Editorial
Copyright ©The Author(s) 2025.
World J Gastroenterol. Feb 21, 2025; 31(7): 100973
Published online Feb 21, 2025. doi: 10.3748/wjg.v31.i7.100973
Figure 1
Figure 1 Key mechanisms of calcium regulation in pregnant individuals with primary hyperparathyroidism. In patients with primary hyperparathyroidism, excessive secretion of parathyroid hormone (PTH) leads to hypercalcemia by impacting bones, kidneys, and intestines. It initiates this process in bones by promoting the secretion of receptor activators of nuclear factor kappa beta ligand, which activates osteoclasts to increase bone resorption, releasing calcium into the bloodstream. Concurrently, in the kidneys, PTH enhances calcium reabsorption by increasing transient receptor potential vanilloid 5 activity and stimulating the enzyme 1α-hydroxylase, which is crucial for converting vitamin D into its active form, 1,25-dihydroxyvitamin D, which is essential for effective calcium metabolism.

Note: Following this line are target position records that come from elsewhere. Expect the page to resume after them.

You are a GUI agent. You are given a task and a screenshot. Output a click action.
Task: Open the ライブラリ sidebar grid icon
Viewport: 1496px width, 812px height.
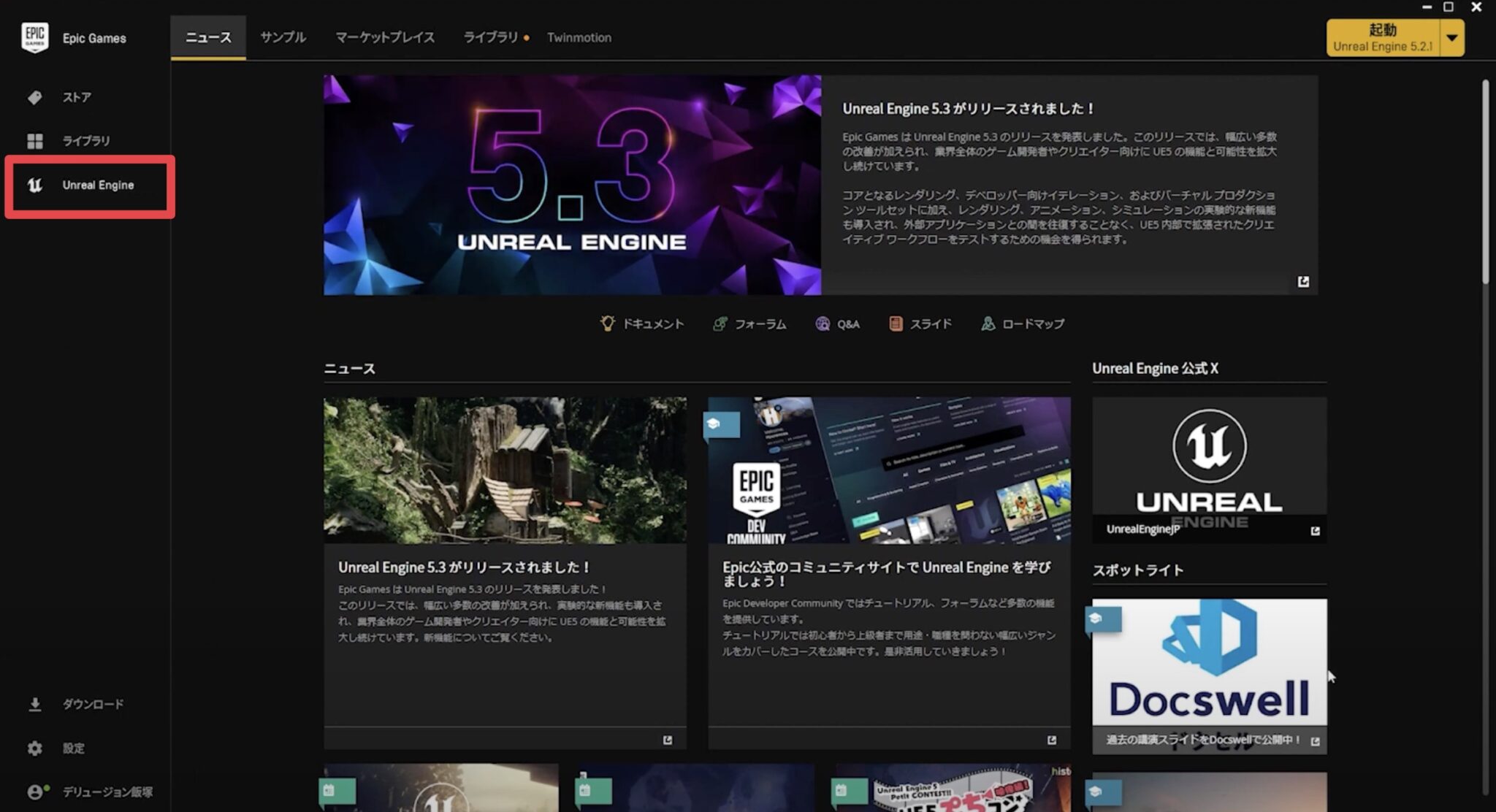tap(34, 141)
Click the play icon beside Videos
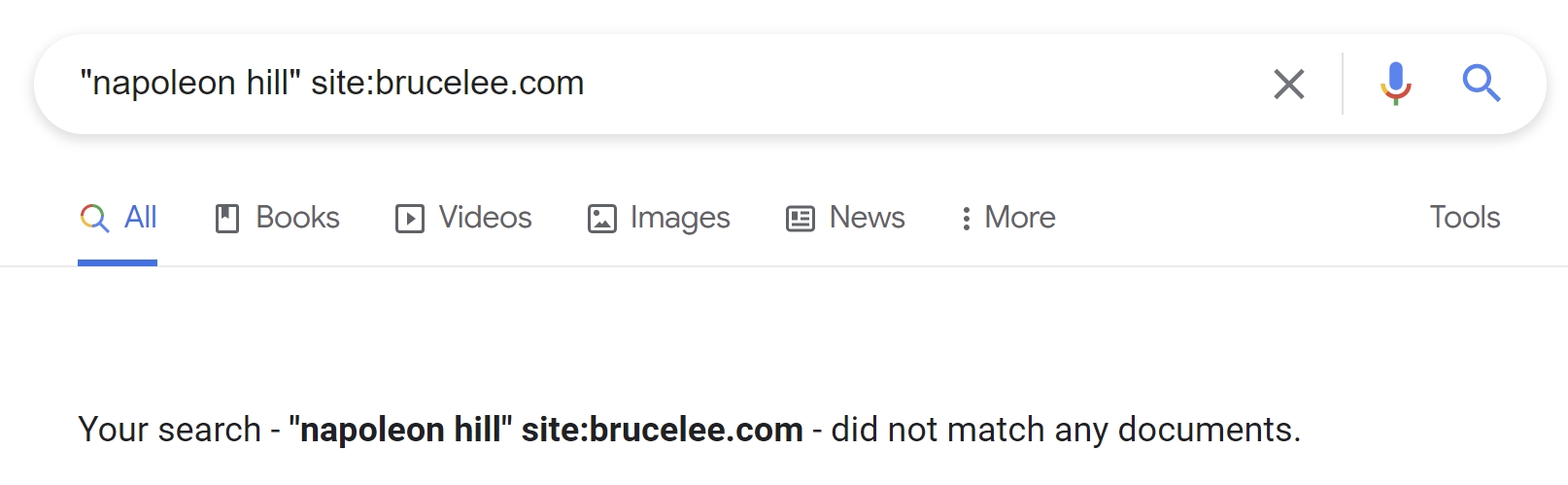This screenshot has height=485, width=1568. point(409,219)
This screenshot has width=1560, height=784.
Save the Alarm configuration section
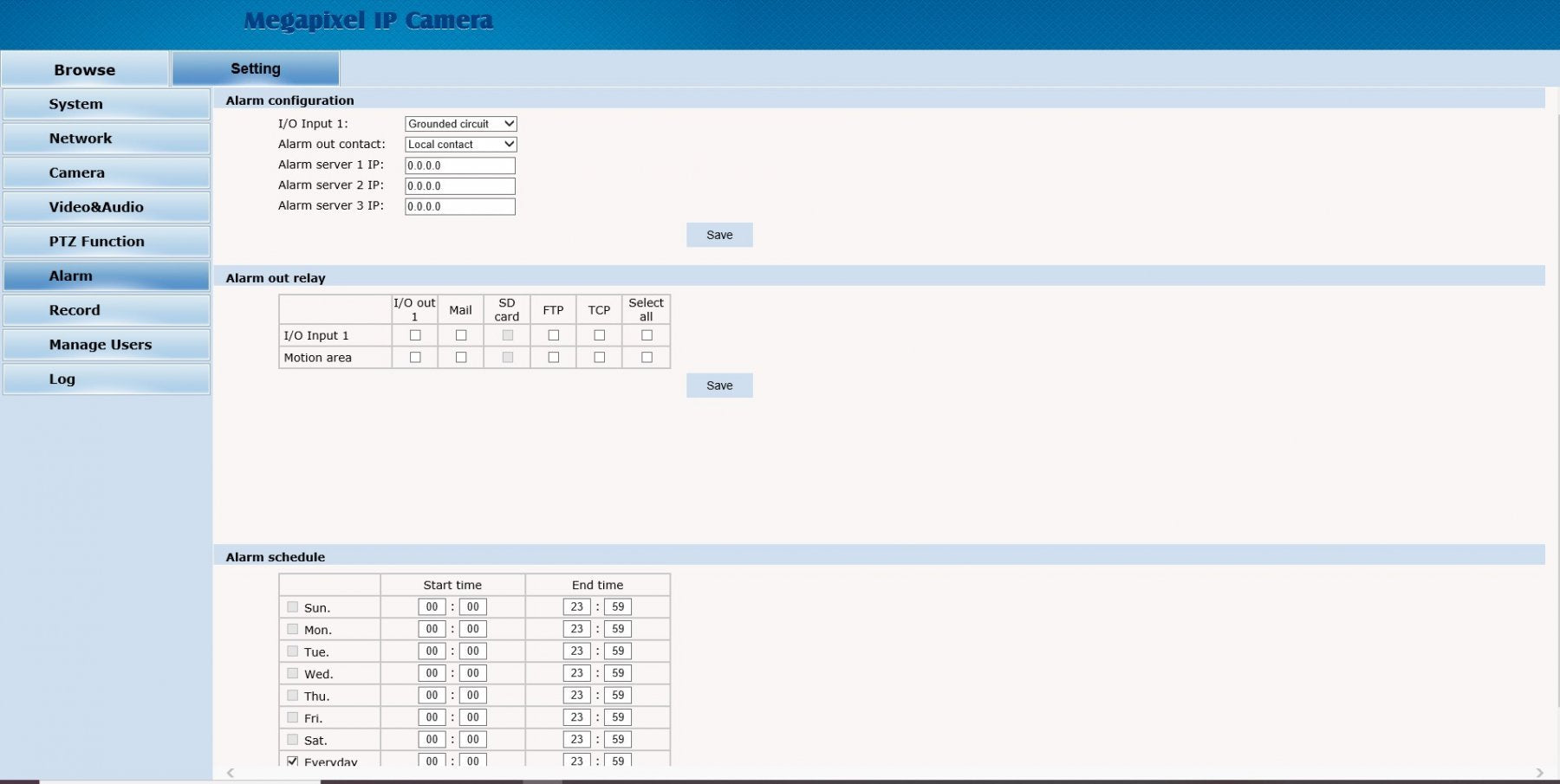(x=719, y=235)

PTH also indirectly influences intestinal calcium and phosphate absorption by upregulating transport proteins such as transient receptor potential vanilloid 6, calbindin, and adenosine triphosphate-dependent calcium pumps. During pregnancy, the situation is compounded by increased levels of estrogen and PTH-related protein, which activate 1-alpha hydroxylase, facilitating the conversion of 25-hydroxyvitamin D to calcitriol. This increase in calcitriol levels further increases the expression of calcium transport proteins in the intestines, thereby exacerbating hypercalcemia. PTH: Parathyroid hormone; PTHrP: Parathyroid hormone-related protein; 25(OH)D: 25-hydroxyvitamin D; NACX: Sodium-calcium exchanger; PMCA: Plasma membrane calcium adenosine triphosphatase; RANK: Receptor activator of nuclear factor kappa beta; TRPV5: Transient receptor potential vanilloid 5.